_Stored data_:
▼▼▼

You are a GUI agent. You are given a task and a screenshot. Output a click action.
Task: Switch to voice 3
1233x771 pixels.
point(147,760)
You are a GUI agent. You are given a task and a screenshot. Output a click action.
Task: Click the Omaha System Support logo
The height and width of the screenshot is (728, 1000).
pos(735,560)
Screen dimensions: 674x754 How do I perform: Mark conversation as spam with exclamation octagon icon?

▲▲▲
▼▼▼

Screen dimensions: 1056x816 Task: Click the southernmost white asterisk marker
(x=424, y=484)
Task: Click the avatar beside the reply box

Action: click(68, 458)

▲▲▲
▼▼▼

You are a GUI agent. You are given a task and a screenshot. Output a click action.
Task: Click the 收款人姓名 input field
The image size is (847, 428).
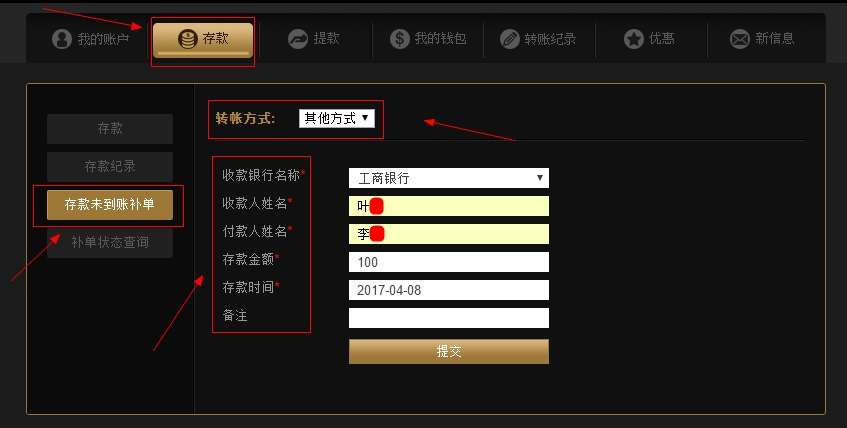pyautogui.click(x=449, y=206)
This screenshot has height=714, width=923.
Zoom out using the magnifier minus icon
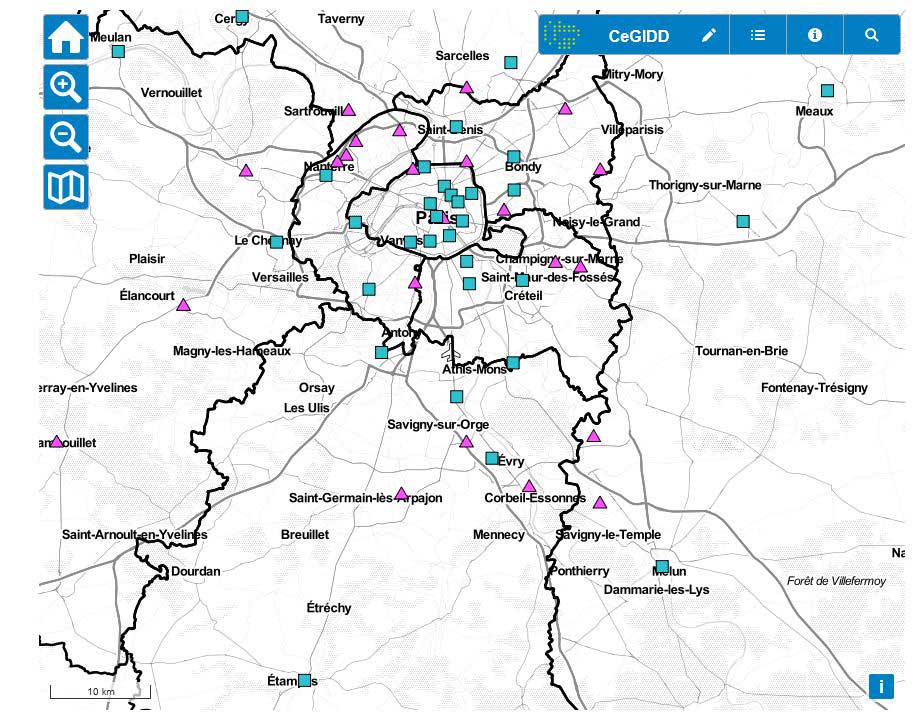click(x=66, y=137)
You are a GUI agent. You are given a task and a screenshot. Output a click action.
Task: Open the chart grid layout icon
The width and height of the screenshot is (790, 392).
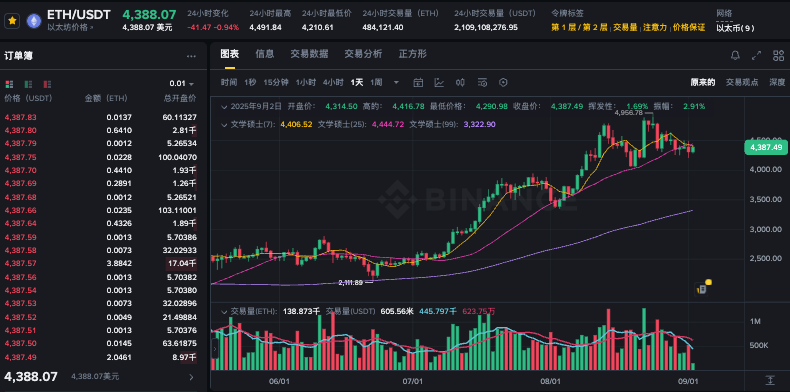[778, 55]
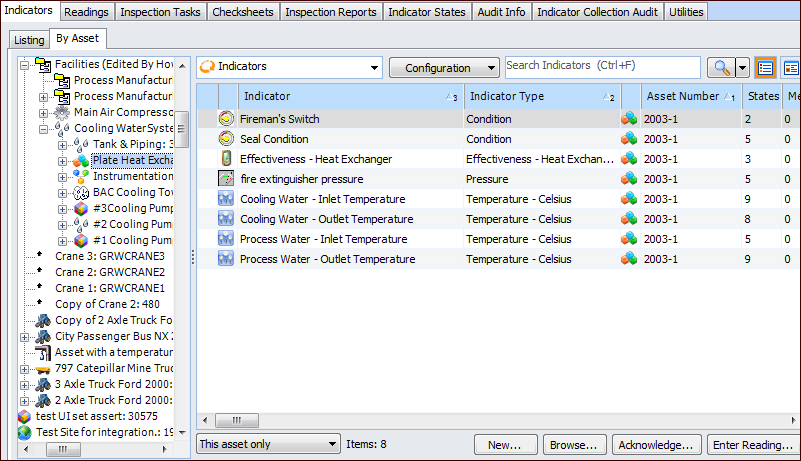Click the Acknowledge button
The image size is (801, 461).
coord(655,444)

▲▲▲

_Exercise_: All that should appear in the answer is the lines above from the line with "Task: Click the 收款人姓名 input field" through the line with "Task: Open the chart grid layout icon", retyped exactly, pictures left out.

_Task response_:
Task: Click the 收款人姓名 input field
The image size is (847, 428).
pyautogui.click(x=449, y=206)
This screenshot has height=714, width=923.
Zoom out using the magnifier minus icon
click(x=66, y=137)
You are a GUI agent. You are given a task and a screenshot. Output a click action.
Task: Open the chart grid layout icon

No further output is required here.